Published online Feb 26, 2021. doi: 10.12998/wjcc.v9.i6.1469
Peer-review started: November 9, 2020
First decision: December 3, 2020
Revised: December 15, 2020
Accepted: January 6, 2021
Article in press: January 6, 2021
Published online: February 26, 2021
Brain metastasis from intrahepatic cholangiocarcinoma is rare. To the best of our knowledge, only a few cases have been reported. The biological behavior was complex, and treatment requires further investigation.
A 62-year-old woman complained of left limb weakness. Abdominal computed tomography showed a 5.0 cm × 5.6 cm lesion in the left lobe of the liver. Tumor markers were normal. Serological analysis indicated absence of hepatitis virus. Brain magnetic resonance imaging revealed a 1.0 cm × 1.3 cm mass in the right frontal lobe. Intrahepatic cholangiocarcinoma with brain metastasis was diagnosed by our liver cancer multidisciplinary team.
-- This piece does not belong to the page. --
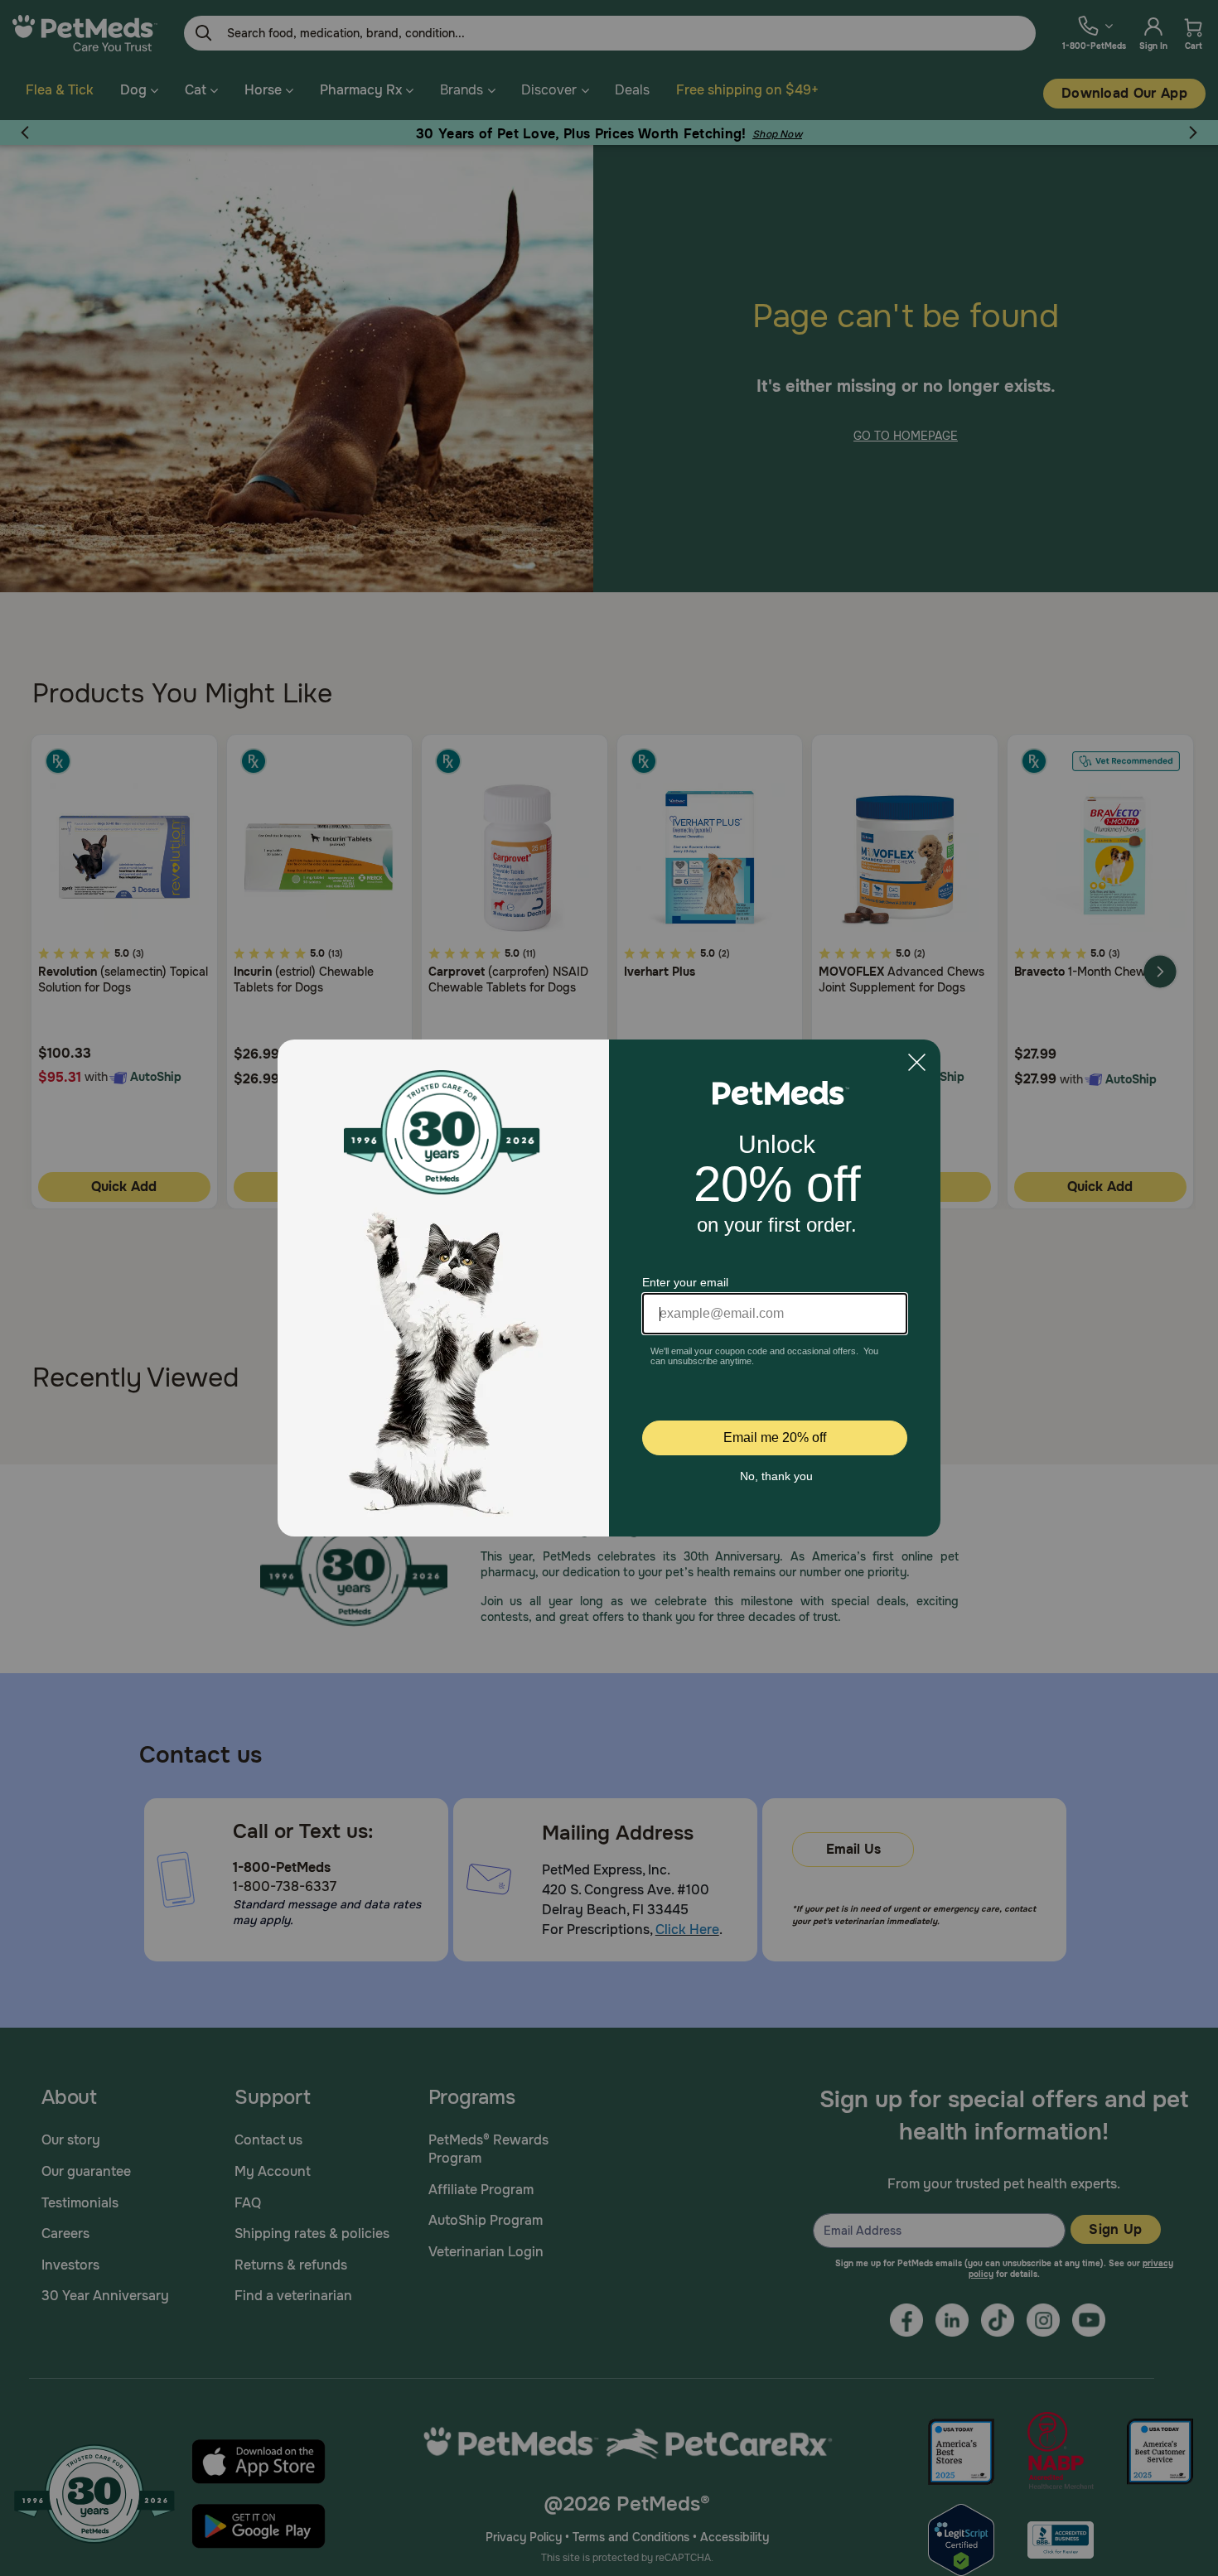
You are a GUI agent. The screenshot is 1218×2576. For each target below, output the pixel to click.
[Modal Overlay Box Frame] (609, 1288)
After sufficient preparation, the patient underwent partial frontal lobotomy and left hemihepatectomy. Histopathological results confirmed that both the lesions were cholangiocarcinoma. Six cycles of gemcitabine combined with S1 were administered. During a 39 mo postoperative follow-up, no sign of local recurrence or distant metastasis was observed.
This case expands our knowledge concerning the complex and heterogeneous nature of tumor metastasis.
Core Tip: Intrahepatic cholangiocarcinoma is the second most common type of primary liver cancer, but metastasis to the brain is rare. Because of the low prevalence, the treatment and biological behavior are still unclear and require further study. In this work, we report a 62-year-old patient with intrahepatic cholangiocarcinoma with brain metastasis. Operation-based comprehensive treatment was recommended by our liver cancer multidisciplinary group. There was no local recurrence or distant metastasis after 39 mo of postoperative follow-up. We propose that each cancer patient should be treated regardless of disease stage, and a multidisciplinary team is important.